TO DO –
1. In the Maslow tribute, which date marks the 50th anniversary of Maslow's passing?
2. Retype a passage from the Maslow tribute word for word. Begin at the words "While Maslow and" and stop after the words "a significant role.".

TEXT EXCERPT –
*** Begin section ***

[This post was co-authored with L. Ari Kopolow, a former student and friend of Maslow, Director of Potomac Grove Psychiatry, and Author of the upcoming book Walking with Maslow]
June 8, 2020 marks the 50th anniversary of the passing of one of the most humanitarian thinkers the world has ever known. With the COVID Pandemic threatening our lives, economic fears endangering our security, and a government that seems to fuel rather than quiet domestic conflict, we could all benefit from the guidance of Abraham Maslow. Maslow is the American psychologist who added such positive concepts to our language as self-actualization, peak experience, transcendence, and human potentiality. His positive, optimistic attitude toward life challenged the psychology world to move away from its preoccupation with pathology and illness and focus instead on healthy growth and potentiality.
While Maslow and his ideas received limited recognition and acceptance by his academic peers, his influence today is widespread. Almost everywhere you look in the worlds of psychology, business, healthcare town planning, and more, Abraham H. Maslow is there. His ideas form the framework for the treatment you get when examined by a nurse. His concepts help businesses set their priorities and contribute to our understanding of healthier work environments. He is considered to be the grandfather of positive psychology, in which his concepts have played a significant role.
On a personal level, Maslow’s goal was to help people live the best lives they are capable of having. He believed that as we grow healthier, we are capable of having transcendent peak experiences, in which heightened consciousness plays a role in our insights, creativity, and feelings of connectedness. His positive view of humanity is perhaps even more time for us today as they were when he first started expressing them more than seventy years ago. We are capable not only of satisfying our basic needs—food, shelter, love, esteem—but also of achieving those moments of “heaven on Earth” that Maslow called peak experiences.
Today we need them more than ever. If applied wisely, his thoughts could halt society’s abandonment of its deeper core values, such as truth and justice. Maslow named valuelessness as the greatest malady of the 20ty century. Sadly its presence has become even more significant in the 21st century. In this time of upheaval, a re-examination of Maslow’s work will yield insights that can help transform the world on both individual and societal levels.
We remember his passing while realizing we still have much to learn from him.

*** End section ***

LISTED RECORDS –
*** Begin section ***

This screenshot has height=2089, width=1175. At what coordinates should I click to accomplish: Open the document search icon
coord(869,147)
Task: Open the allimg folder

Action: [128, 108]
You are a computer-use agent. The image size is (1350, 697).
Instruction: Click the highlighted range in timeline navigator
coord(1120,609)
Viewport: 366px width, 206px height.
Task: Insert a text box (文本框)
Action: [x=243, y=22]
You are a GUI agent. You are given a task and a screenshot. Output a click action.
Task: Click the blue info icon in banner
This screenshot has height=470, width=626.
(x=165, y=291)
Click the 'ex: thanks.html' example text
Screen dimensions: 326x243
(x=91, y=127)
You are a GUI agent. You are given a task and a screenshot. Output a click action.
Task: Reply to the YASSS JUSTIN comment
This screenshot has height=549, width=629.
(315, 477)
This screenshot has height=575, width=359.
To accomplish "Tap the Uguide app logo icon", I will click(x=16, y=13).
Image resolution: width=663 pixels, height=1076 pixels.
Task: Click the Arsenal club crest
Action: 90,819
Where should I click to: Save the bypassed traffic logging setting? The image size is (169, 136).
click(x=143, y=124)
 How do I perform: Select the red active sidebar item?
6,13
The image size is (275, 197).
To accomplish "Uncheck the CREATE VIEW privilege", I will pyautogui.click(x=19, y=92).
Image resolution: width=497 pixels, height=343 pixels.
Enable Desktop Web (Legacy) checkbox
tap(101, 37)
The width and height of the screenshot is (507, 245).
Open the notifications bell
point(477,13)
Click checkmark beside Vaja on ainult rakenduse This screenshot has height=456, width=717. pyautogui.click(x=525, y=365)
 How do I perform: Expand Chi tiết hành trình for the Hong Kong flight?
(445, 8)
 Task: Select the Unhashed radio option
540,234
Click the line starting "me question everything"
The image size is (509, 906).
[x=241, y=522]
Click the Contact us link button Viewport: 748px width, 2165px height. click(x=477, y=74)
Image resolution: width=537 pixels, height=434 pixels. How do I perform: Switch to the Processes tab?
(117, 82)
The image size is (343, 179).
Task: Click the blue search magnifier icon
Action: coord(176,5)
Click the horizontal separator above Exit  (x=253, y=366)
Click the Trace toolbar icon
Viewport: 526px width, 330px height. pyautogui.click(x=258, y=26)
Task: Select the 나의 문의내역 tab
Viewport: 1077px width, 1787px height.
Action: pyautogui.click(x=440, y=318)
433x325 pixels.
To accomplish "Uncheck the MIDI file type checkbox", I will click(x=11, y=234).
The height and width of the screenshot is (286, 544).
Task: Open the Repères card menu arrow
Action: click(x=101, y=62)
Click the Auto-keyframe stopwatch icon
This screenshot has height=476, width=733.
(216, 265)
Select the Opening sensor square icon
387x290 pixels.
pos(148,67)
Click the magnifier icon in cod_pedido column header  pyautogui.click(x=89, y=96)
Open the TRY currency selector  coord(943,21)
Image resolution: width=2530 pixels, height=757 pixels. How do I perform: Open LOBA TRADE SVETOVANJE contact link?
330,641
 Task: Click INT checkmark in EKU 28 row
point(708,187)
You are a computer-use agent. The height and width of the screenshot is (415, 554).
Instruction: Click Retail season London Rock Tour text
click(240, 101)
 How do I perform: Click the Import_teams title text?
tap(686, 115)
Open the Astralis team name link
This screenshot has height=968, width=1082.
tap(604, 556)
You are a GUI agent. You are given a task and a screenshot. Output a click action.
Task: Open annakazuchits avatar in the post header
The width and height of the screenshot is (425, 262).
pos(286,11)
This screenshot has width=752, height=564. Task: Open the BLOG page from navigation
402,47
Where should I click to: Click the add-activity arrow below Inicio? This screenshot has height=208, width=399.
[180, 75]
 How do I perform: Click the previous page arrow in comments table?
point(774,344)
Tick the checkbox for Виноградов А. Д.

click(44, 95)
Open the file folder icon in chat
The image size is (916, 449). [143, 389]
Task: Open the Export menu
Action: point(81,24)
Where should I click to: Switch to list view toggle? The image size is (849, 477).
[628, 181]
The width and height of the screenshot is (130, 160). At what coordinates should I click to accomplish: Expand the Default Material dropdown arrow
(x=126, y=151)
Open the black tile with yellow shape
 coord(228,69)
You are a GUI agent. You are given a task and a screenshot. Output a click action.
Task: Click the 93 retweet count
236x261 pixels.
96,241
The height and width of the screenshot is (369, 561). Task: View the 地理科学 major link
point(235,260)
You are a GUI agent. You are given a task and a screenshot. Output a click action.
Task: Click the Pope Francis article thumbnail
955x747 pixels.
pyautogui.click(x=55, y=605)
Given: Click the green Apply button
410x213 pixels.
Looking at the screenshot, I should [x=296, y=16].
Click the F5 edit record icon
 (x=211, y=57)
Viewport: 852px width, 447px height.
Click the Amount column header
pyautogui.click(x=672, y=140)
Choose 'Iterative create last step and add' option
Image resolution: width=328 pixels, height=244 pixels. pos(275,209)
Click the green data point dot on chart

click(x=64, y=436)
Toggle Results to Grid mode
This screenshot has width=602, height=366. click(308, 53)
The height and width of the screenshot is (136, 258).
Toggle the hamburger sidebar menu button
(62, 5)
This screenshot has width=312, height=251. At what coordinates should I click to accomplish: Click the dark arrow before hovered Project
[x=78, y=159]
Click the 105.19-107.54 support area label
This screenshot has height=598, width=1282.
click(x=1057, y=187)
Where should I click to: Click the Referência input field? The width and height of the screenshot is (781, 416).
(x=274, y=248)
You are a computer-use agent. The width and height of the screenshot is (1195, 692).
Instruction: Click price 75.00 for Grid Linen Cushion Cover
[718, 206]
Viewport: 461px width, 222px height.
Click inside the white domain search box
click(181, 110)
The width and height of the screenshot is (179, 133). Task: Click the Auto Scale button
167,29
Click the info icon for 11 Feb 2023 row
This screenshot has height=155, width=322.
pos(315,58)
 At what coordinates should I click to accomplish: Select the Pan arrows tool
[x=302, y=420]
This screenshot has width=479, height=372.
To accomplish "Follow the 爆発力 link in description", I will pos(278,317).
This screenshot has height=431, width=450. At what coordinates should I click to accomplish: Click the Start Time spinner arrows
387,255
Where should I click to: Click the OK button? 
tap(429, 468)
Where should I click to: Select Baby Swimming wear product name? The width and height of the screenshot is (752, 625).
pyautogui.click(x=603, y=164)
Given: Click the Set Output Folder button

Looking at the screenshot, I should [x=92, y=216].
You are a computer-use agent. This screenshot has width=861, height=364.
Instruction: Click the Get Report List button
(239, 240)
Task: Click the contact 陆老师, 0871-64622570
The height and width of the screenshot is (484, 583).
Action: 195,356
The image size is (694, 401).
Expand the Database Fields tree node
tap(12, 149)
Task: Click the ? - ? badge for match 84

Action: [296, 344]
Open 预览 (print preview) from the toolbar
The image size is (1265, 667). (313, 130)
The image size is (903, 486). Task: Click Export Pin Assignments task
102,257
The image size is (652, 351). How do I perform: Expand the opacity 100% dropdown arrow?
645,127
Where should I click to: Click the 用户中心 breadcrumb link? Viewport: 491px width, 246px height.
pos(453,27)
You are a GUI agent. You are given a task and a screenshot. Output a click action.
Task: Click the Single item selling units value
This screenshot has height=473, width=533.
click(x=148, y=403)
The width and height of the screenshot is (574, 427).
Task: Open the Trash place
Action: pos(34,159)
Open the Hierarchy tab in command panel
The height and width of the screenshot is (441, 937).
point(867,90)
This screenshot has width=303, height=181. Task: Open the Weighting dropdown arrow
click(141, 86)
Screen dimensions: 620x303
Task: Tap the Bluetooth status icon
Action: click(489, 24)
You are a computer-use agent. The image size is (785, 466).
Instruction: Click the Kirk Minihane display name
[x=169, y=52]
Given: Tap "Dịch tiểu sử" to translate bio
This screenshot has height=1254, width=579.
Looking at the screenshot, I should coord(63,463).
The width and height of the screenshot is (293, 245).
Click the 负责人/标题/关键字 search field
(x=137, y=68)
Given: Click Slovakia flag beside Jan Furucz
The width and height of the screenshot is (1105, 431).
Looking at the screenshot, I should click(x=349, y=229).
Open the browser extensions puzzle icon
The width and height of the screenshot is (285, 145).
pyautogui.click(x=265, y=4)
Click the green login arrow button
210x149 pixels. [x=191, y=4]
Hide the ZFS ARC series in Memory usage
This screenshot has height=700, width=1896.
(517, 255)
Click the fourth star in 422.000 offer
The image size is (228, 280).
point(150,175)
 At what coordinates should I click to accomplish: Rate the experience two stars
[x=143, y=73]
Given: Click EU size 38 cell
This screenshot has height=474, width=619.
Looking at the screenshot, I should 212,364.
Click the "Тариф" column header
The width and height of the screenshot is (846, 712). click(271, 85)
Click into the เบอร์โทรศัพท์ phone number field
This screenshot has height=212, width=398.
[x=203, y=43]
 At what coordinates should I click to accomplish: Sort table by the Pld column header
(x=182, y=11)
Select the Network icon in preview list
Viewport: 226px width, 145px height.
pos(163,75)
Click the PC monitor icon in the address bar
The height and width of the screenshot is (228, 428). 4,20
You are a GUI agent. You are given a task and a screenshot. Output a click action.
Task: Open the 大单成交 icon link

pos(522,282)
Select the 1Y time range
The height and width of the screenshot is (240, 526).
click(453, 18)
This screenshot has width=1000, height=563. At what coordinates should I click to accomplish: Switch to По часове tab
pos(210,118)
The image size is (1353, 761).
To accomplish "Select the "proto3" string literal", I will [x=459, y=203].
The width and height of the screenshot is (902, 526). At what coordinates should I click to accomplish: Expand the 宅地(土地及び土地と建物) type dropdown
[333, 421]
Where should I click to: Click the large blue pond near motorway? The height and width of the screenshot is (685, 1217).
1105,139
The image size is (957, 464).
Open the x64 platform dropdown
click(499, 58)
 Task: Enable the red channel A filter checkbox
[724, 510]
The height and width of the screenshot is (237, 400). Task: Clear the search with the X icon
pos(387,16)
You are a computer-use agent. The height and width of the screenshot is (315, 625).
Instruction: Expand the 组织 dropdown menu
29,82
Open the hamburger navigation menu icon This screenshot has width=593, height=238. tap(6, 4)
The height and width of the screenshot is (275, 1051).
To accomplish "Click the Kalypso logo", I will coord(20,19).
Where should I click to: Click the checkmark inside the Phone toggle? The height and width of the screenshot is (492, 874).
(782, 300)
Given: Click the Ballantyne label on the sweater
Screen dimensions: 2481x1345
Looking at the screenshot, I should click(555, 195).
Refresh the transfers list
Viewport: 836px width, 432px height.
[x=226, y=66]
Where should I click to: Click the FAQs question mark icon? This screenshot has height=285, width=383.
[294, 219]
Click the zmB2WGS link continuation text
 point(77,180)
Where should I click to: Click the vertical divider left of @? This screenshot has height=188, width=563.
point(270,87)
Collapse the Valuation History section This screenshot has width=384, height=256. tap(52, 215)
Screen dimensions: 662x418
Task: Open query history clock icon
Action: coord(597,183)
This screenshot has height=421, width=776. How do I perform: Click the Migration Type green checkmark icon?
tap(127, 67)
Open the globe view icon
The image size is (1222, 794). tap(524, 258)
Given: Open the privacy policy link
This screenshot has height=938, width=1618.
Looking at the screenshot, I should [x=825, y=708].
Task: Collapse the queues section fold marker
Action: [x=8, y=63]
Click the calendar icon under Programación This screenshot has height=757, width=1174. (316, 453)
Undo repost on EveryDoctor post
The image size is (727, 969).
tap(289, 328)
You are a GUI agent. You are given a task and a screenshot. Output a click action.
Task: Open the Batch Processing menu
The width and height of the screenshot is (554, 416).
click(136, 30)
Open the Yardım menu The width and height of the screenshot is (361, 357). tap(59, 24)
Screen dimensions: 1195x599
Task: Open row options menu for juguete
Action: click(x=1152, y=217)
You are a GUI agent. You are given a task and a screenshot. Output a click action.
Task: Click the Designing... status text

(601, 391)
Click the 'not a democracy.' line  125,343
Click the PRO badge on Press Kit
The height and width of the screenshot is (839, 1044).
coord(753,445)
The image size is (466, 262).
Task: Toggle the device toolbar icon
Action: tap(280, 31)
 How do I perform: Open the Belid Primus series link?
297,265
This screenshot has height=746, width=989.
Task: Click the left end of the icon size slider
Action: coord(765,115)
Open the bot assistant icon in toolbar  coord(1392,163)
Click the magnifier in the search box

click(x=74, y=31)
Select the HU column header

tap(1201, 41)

*** End section ***

EXPECTED RESPONSES –
1. June 8, 2020

2.
While Maslow and his ideas received limited recognition and acceptance by his academic peers, his influence today is widespread. Almost everywhere you look in the worlds of psychology, business, healthcare town planning, and more, Abraham H. Maslow is there. His ideas form the framework for the treatment you get when examined by a nurse. His concepts help businesses set their priorities and contribute to our understanding of healthier work environments. He is considered to be the grandfather of positive psychology, in which his concepts have played a significant role.